Only the lines below from the one that holds "Image resolution: width=942" through the one that holds "512x430 pixels." should appear in the answer, copied exactly, end lines included and pictures omitted.

(Source material begins)

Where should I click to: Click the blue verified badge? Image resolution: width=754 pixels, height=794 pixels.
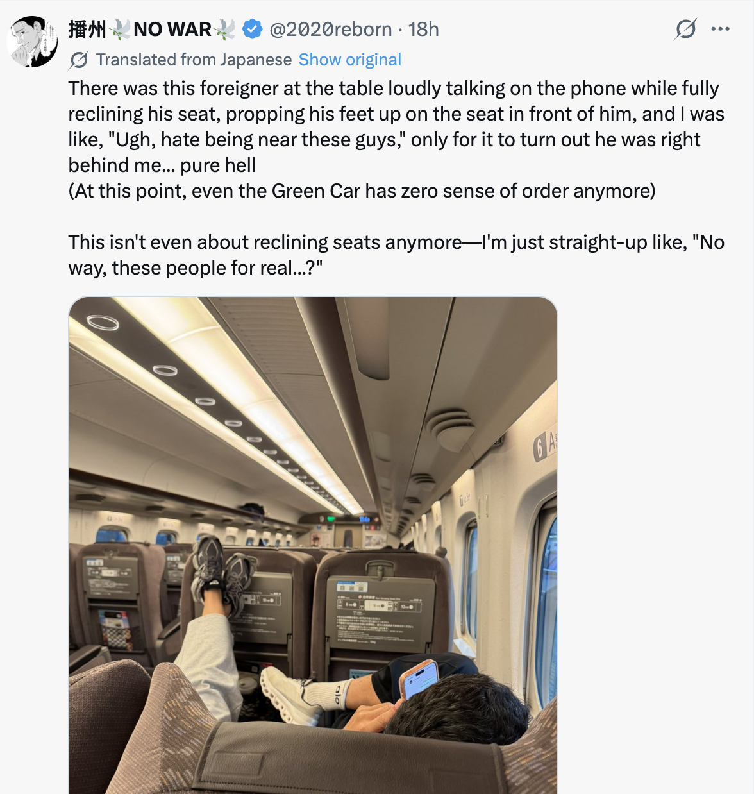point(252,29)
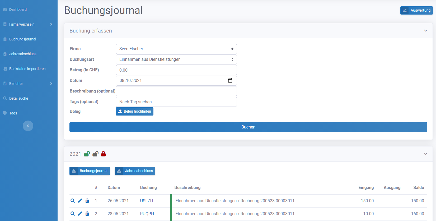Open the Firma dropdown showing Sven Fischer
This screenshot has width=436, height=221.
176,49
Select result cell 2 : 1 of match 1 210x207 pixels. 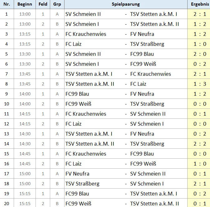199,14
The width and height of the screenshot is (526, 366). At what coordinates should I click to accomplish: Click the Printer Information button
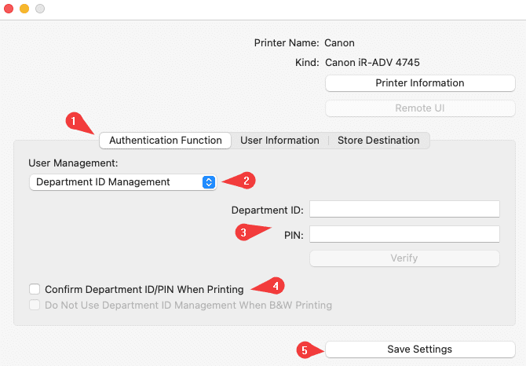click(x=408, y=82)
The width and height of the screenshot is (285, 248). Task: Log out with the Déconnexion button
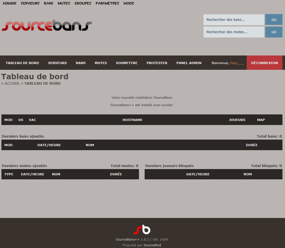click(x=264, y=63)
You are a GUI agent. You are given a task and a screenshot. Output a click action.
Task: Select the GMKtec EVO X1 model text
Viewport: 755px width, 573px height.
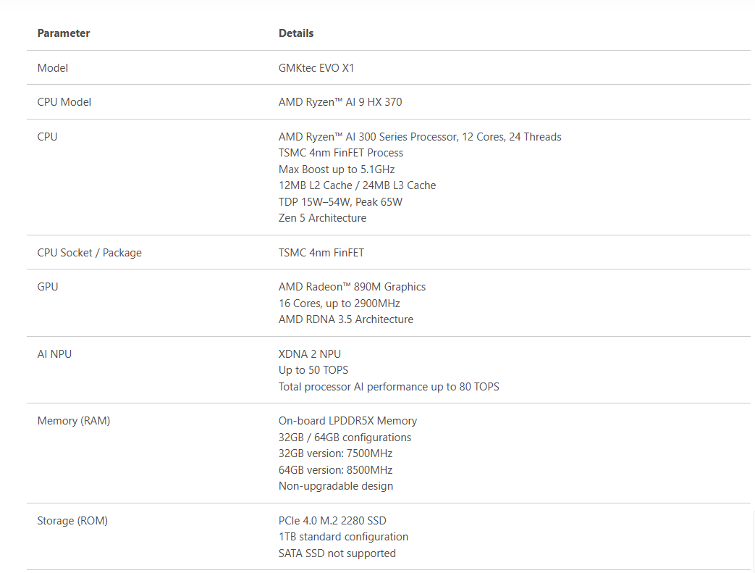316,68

(Source material ends)
(Source material begins)

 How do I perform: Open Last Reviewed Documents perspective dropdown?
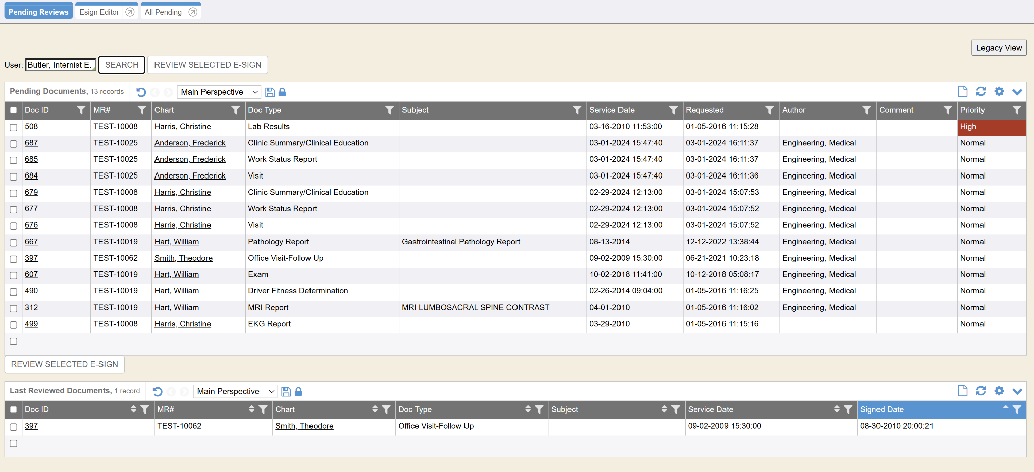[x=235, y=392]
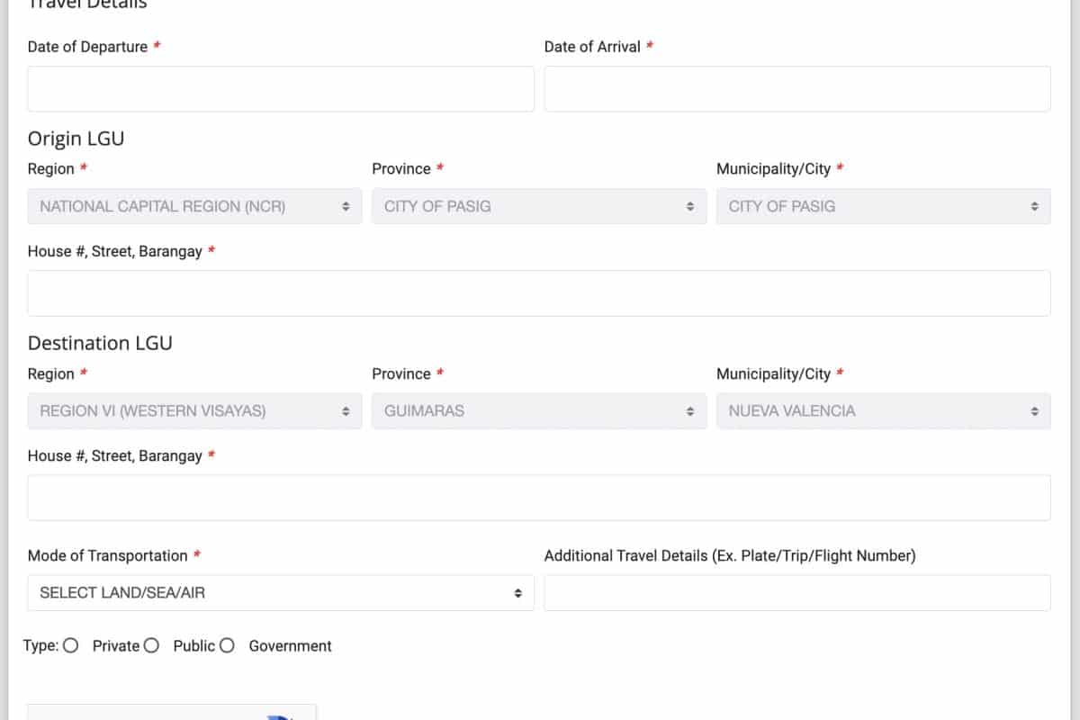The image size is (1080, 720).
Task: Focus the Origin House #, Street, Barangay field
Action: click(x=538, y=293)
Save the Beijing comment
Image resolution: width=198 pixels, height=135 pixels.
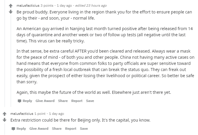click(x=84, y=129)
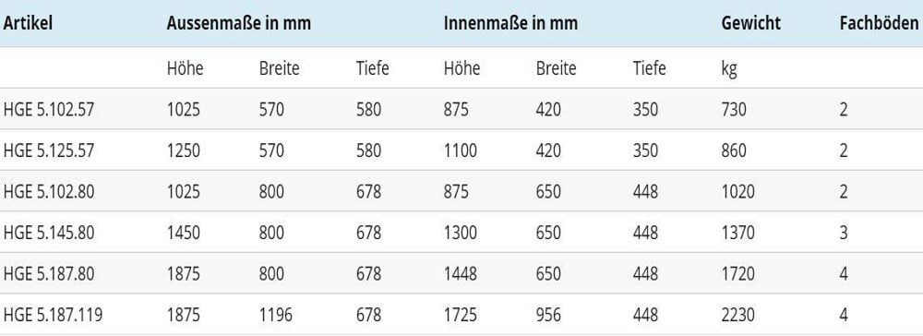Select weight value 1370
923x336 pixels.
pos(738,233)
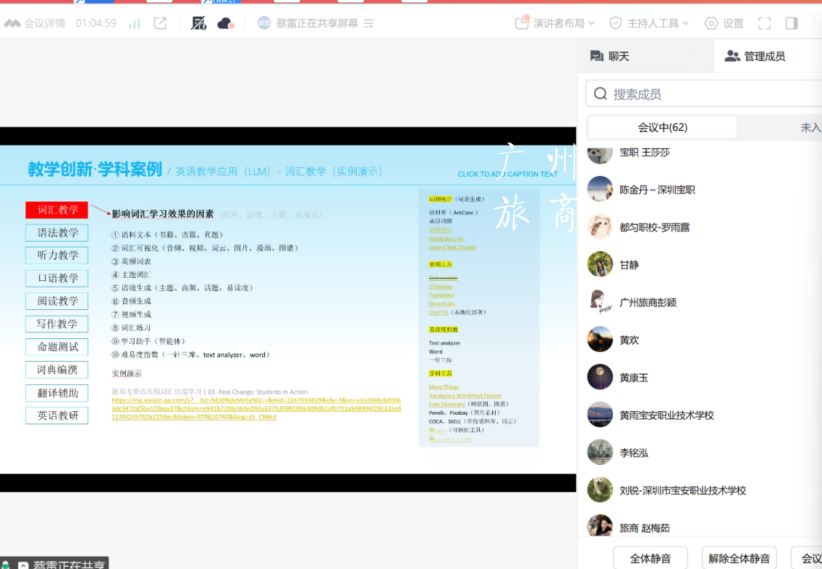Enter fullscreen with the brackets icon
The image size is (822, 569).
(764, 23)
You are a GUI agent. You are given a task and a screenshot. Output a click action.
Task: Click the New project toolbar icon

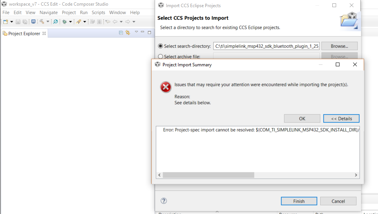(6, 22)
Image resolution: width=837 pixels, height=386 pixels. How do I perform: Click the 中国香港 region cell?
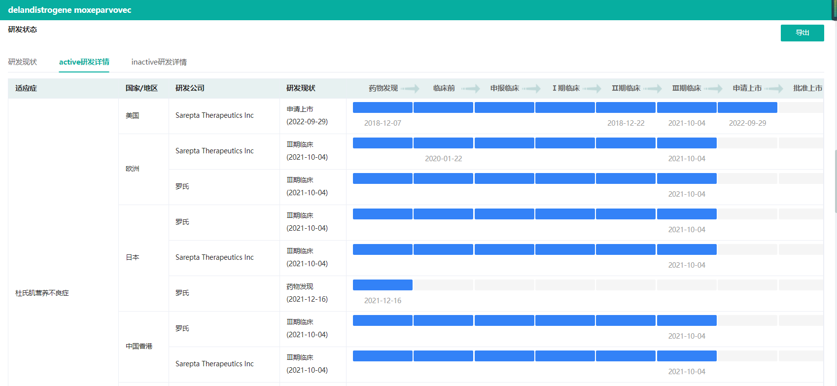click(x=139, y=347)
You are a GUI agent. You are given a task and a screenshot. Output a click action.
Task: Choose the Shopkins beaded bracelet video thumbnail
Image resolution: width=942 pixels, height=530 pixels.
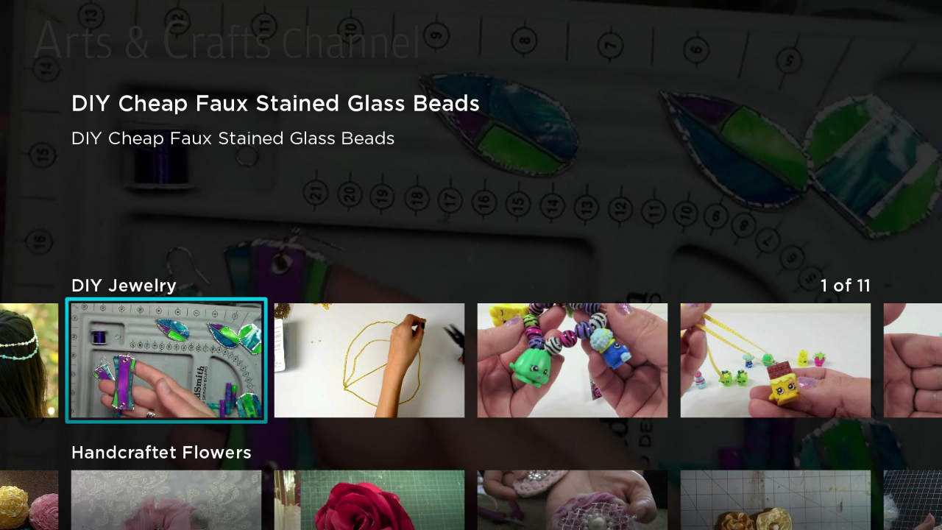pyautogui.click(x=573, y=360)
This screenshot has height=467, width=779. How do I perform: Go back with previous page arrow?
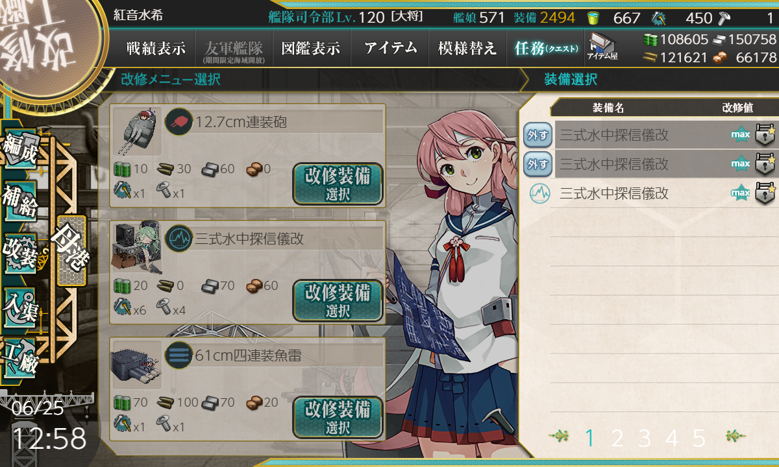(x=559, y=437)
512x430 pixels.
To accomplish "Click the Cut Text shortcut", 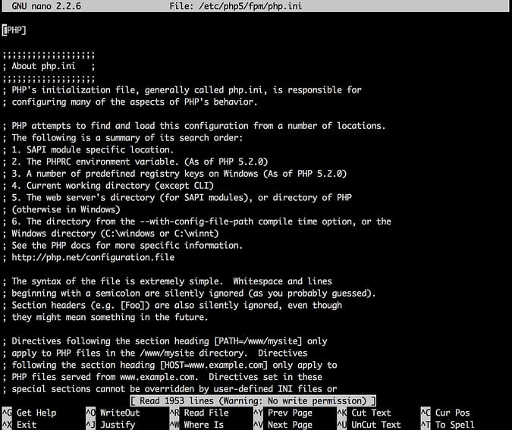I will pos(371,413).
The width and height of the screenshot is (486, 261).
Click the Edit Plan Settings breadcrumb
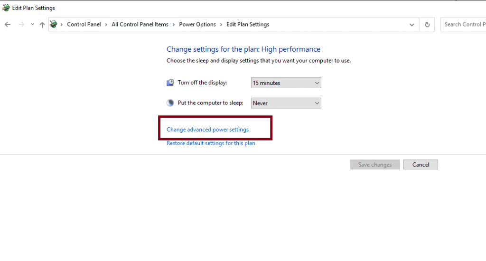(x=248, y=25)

(Source material ends)
(Source material begins)

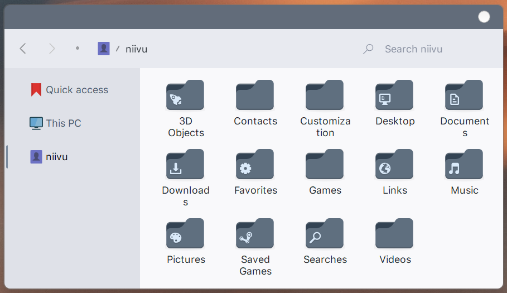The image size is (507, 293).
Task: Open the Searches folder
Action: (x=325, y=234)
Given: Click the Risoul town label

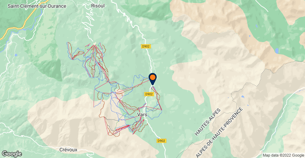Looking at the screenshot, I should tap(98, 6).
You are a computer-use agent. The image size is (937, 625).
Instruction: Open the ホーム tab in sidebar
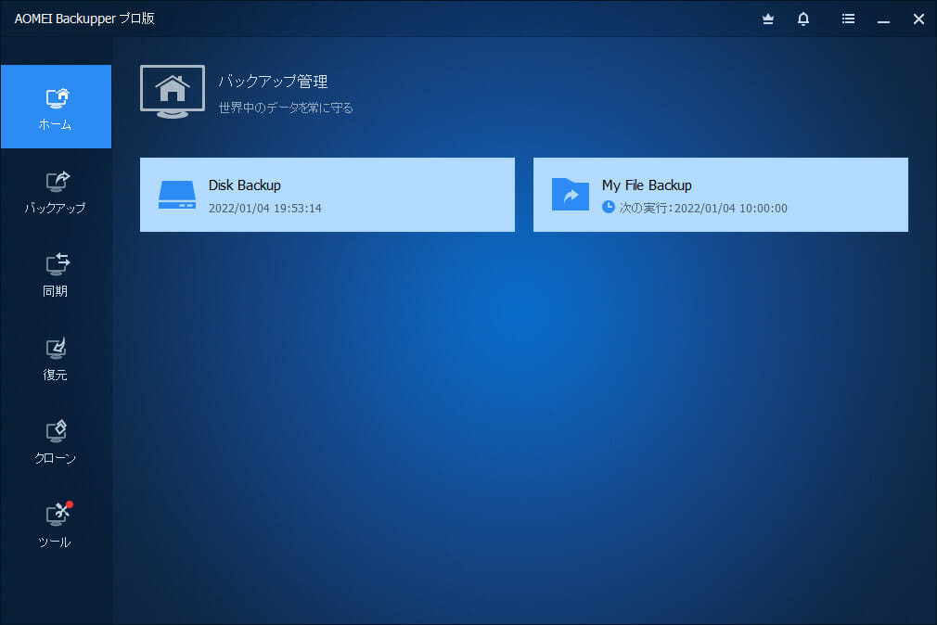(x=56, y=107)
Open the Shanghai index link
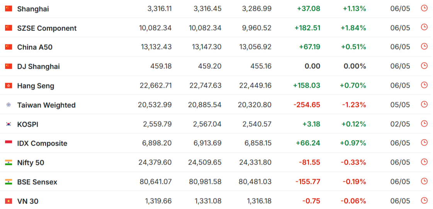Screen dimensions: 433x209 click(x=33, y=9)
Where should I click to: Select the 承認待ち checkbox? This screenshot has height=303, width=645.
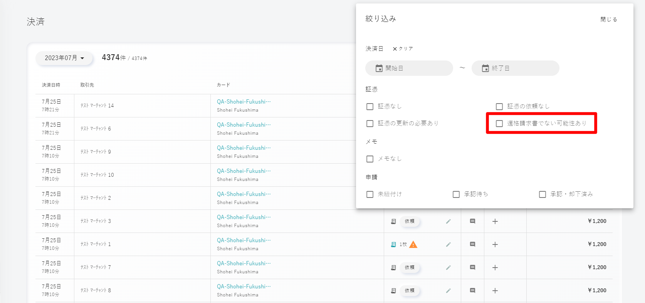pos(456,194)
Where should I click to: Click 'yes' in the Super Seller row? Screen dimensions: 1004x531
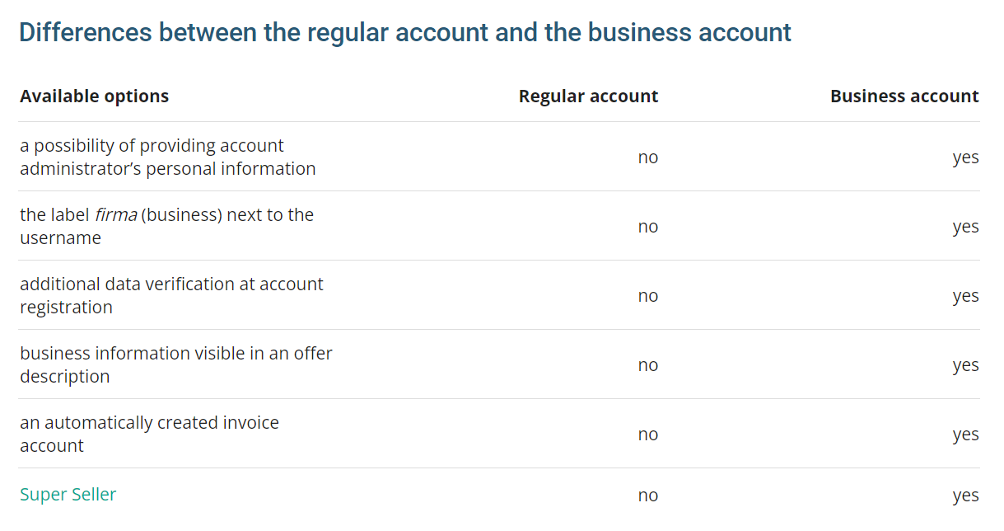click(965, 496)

(Source material ends)

* [Answer section]:
Image resolution: width=942 pixels, height=530 pixels.
pyautogui.click(x=573, y=360)
This screenshot has height=467, width=779. How do I perform: Go back with previous page arrow?
(x=559, y=437)
512x430 pixels.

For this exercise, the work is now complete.